The excluded patients from the study were: those who were taking antipsychotic or antidepressant medications, patients with other primary headaches as migraine or secondary headaches as medication overuse headache, those with a history of head or neck trauma [i.e. whiplash), cervical herniated disk or cervical osteoarthritis, and any systemic degenerative disease such as rheumatoid arthritis and lupus erythematosus were also excluded.

All included participants were informed about the research purpose and agreed to participate, and then they signed a written informed consent.

Procedures

For MTrPs identification, participants were screened by a licensed, experienced clinical physiotherapist with 15 years of clinical experience in manual physical therapy. MTrPs detection was done as per the work of [26]. A minimum of one active MTrP in the addressed bilateral muscles (upper trapezius and suboccipital muscles) had to be identified.

Interventions

All patients received hot packs over the target muscles for 10 minutes at the beginning. Then, stretching exercises followed by multi-directional strengthening exercises were done for upper trapezius and suboccipital muscles.

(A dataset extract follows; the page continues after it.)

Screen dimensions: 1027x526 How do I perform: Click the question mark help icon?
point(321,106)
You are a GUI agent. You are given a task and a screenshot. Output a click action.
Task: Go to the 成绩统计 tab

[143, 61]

(Group A): IASTM technique

For the application of IASTM, the participant was comfortably seated and rested the forehead on the forearms. A lubricant was applied to the skin on the pericranial and neck area prior to treatment, and the EDGE mobility tool was cleaned with an alcohol pad. Initially, the EDGE mobility tool was used to locate soft tissue restrictions in the bilateral upper trapezius and suboccipital muscles. Then, the therapist applied IASTM strokes for 20 seconds parallel to muscle fibers, followed by strokes for 20 seconds perpendicular to muscle fibers with the EDGE mobility tool held at a 45° to the skin [27]. The EDGE mobility tool was used with the beveled side contacting the skin (Figures 1 and 2). Pressure was applied lightly at first, with a gradual increase due to the participant’s initial sensitivity to treatment, and then it was increased according to the participant’s tolerance to maximal force as it has been shown that heavy pressure evokes more fibroblast proliferation compared to light or moderate pressure. The treatment time with the tool was 5 minutes [28]. Cryotherapy was applied for 10 minutes after the session to control bruising and soreness. A certified physical therapist performed IASTM techniques.

Figure 1.

Figure 1.

Application of IASTM on the left upper trapezius using Edge Tool.

Figure 2.

Figure 2.

Application of IASTM on the left suboccipital muscle using Edge Tool.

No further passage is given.